• **YOUR ASSIGNMENT**: Word for word, copy out the entries below, but not the pictures in them.

Segment Open

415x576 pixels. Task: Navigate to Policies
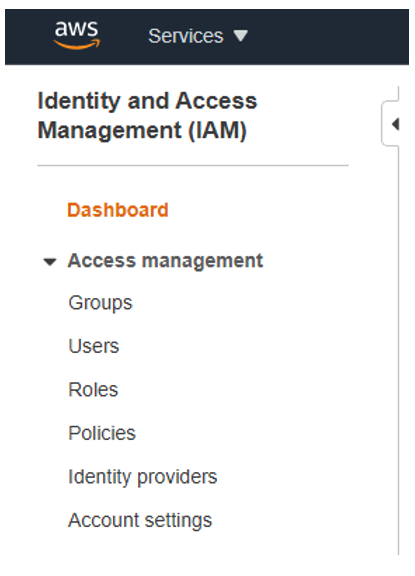(x=102, y=433)
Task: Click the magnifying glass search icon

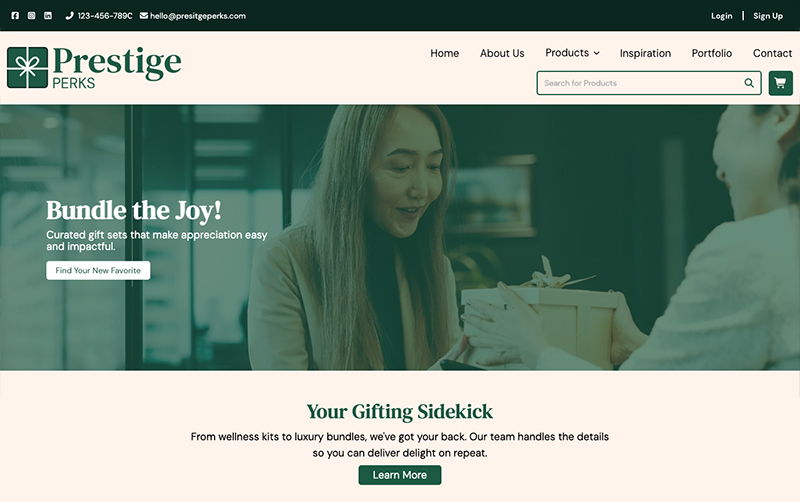Action: (748, 83)
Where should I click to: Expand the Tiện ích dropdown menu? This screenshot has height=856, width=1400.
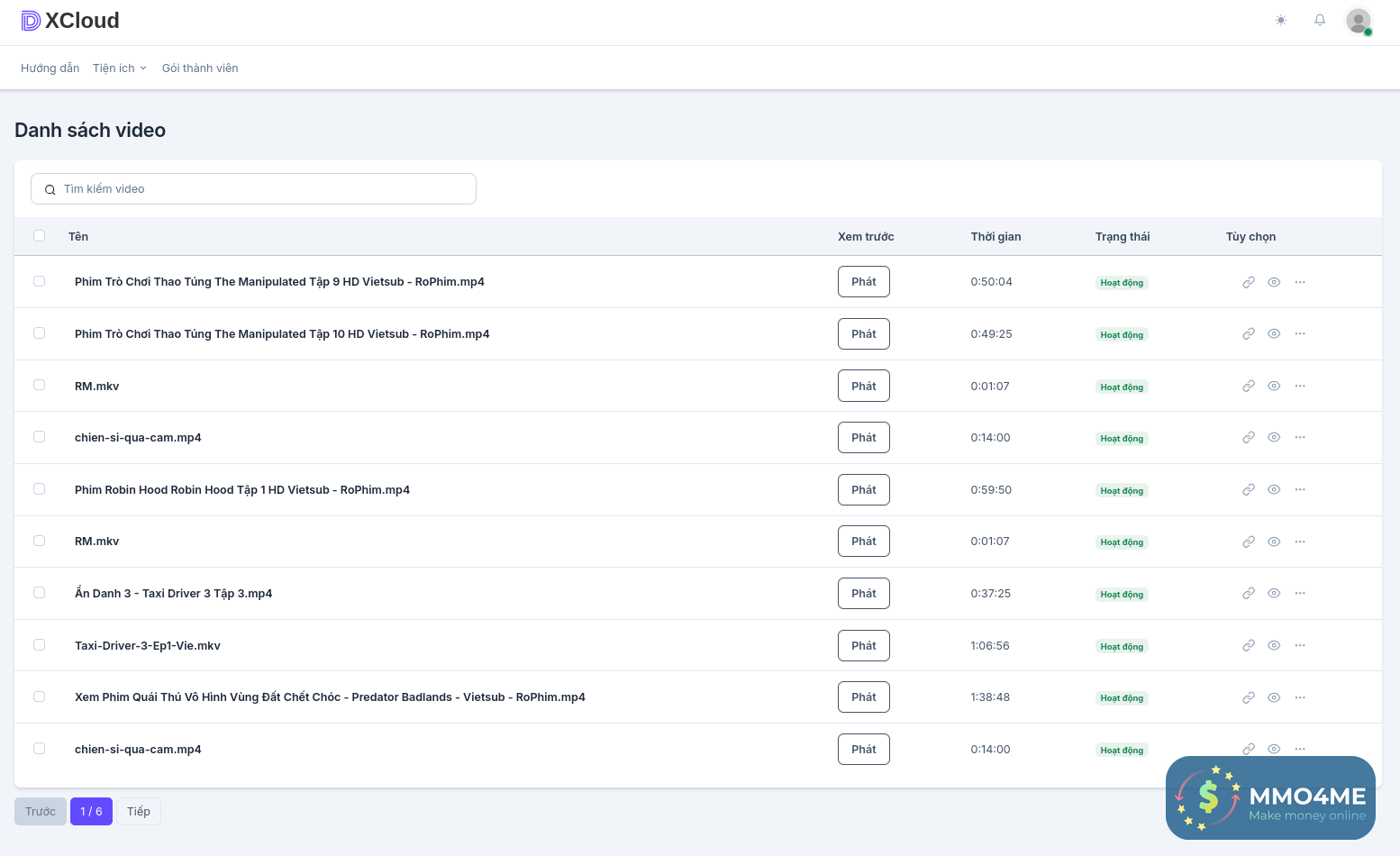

Segment Closed

• **ANSWER BOX**:
415x576 pixels. Task: Navigate to Policies
(x=102, y=433)
Task: Click the magnifying glass search icon

Action: (748, 83)
Where should I click to: Expand the Tiện ích dropdown menu? This screenshot has height=856, width=1400.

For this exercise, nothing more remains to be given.